我が家でも、少し練習して手が疲れてきたりすると、すぐにやめてしまうことがありました。
そして、最初のうちは筆圧が薄すぎて、書いた文字があまりはっきり見えずに本人もやる気を失ってしまうという問題も発生しました。
そこでいろいろと調べ、あるアイテムを購入することにしました。
はらぺこあおむし よくばりノート というものです。
ひらがなの練習はもちろん、カタカナや数字、アルファベットまで練習できる、とても便利なノートで、書き順もちゃんと表示されています。
そして、このノートは普通のノートではなく、ホワイトボードのような、つるつるした素材でできていて、ホワイトボード用のマーカーや、クレヨンでも書くことができるという優れものです。
商品では、確かにクレヨンでも書けるとうたっているのですが、我が家で実際に手持ちの普通のクレヨンで書いてみたところ、ざらざらの紙とは違って、色がうまく乗らないだけでなく、書いた後、きれいに消すことも非常に大変でした。
ケチらずにホワイトボード用のマーカーを用意して使うのが、一番よさそうです。
磁石でくっつくホワイトボード用マーカー8色セット。

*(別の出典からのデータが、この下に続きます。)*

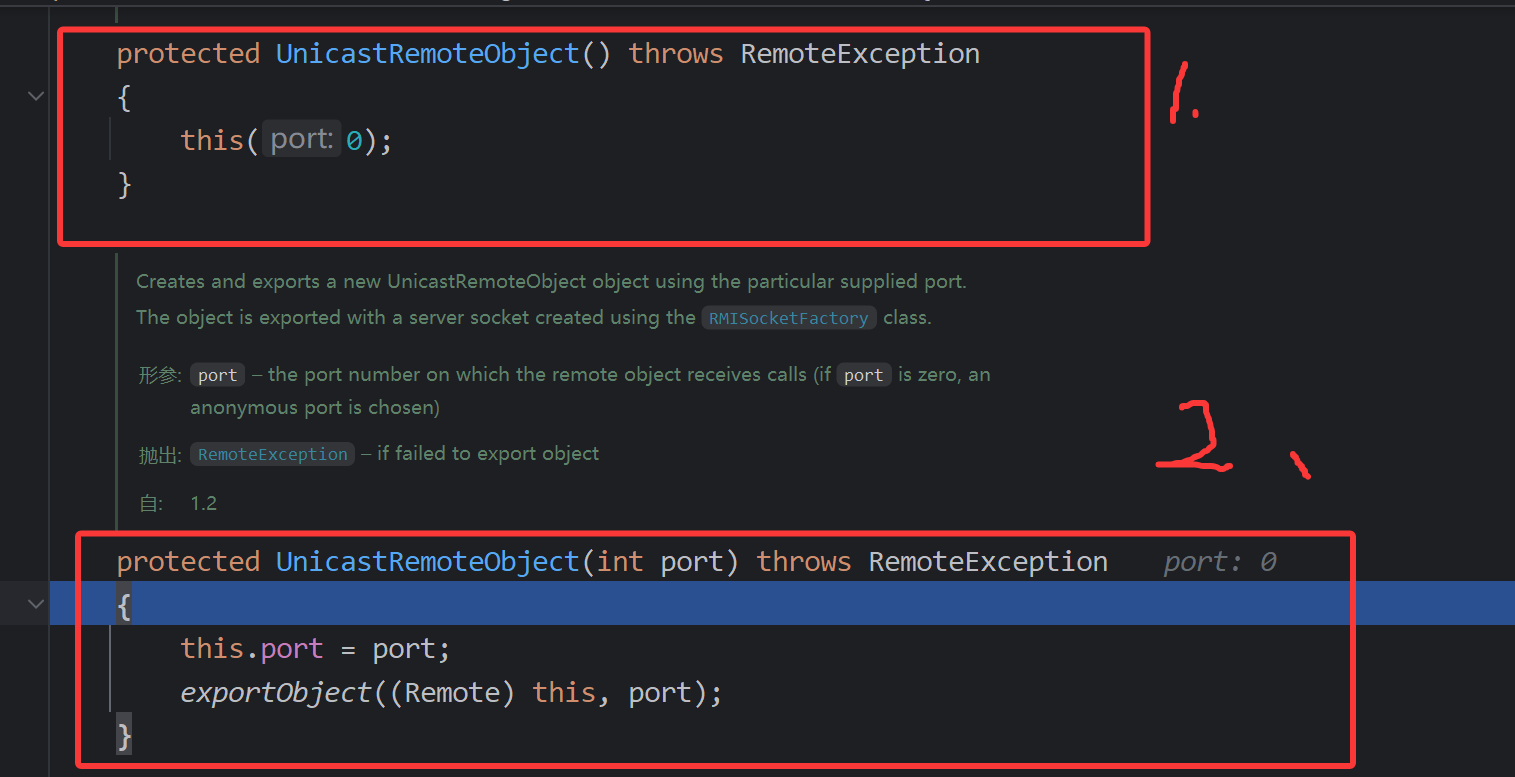The image size is (1515, 777).
Task: Click the 0 argument in the this() call
Action: click(354, 141)
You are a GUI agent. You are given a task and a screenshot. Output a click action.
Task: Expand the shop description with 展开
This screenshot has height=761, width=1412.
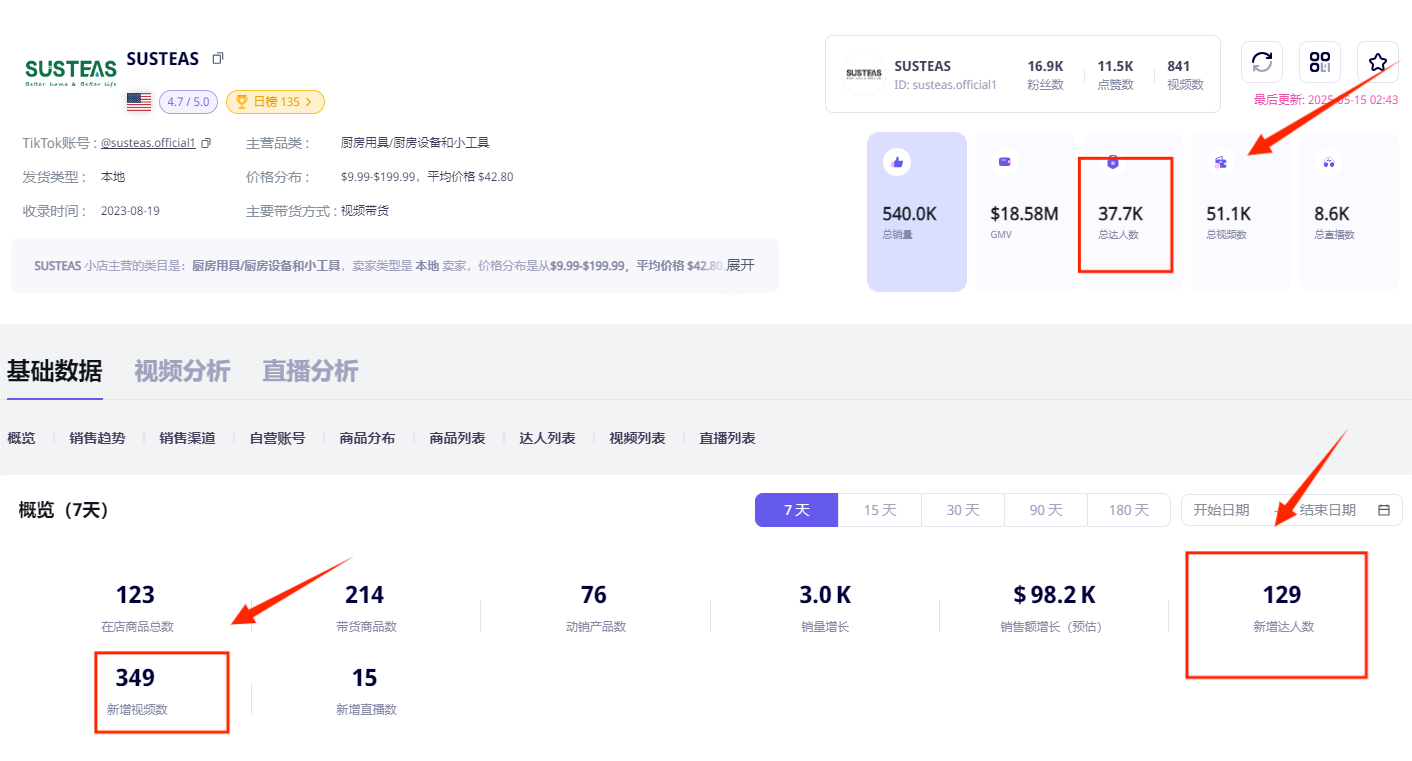(x=740, y=266)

キャップに黒イレーザー付き。 消せる カラフル かわいい 白板 カラーボード
鉛筆や、普段お絵かきをするマーカーとも違う、ホワイトボードのなめらかな感触がおもしろかったようで、息子はこのよくばりノートにはまりました。
何度も書いて消せることも不思議なようで、書いては消し、書いては消し、勝手に何度も練習してくれるようになりました。
筆記具も鉛筆やペン、時にはボールペンなど、変化をつけるようにしましたし、紙、ノート、ホワイトボードと形を変えて飽きさせない工夫をしました。
練習ばかりではなく、おじいちゃん、おばあちゃんに、本物のハガキに手紙を書いて送ってみたりもしました。
このハガキはとても喜んでもらうことができ、遊びに行ったときにもたくさんほめられて、息子もうれしそうにしていました。
まとめ
ひらがなの練習は、家庭学習で一番初めにぶつかる壁かもしれませんが、子どもが楽しく練習に取り組めるように工夫すれば、遊びの一環として、進んで練習してくれるようになります。
少しづつステップアップしていくことで、子どもたちの自信につながり、できることが増えていくうれしさを体験させて、お子さんが新しいことに挑戦する勇気も育てることができます。
運筆の練習、筆圧や、文字の書き順など、練習を始めた今、最初に覚えてしまえば、学校に上がっても苦労することなく、また、将来的にもずっと自分の武器としてついてくる特技にもなりえます。
うまくお子さんのやる気を引き出して応援してあげられるように、工夫してサポートしてあげたいですね。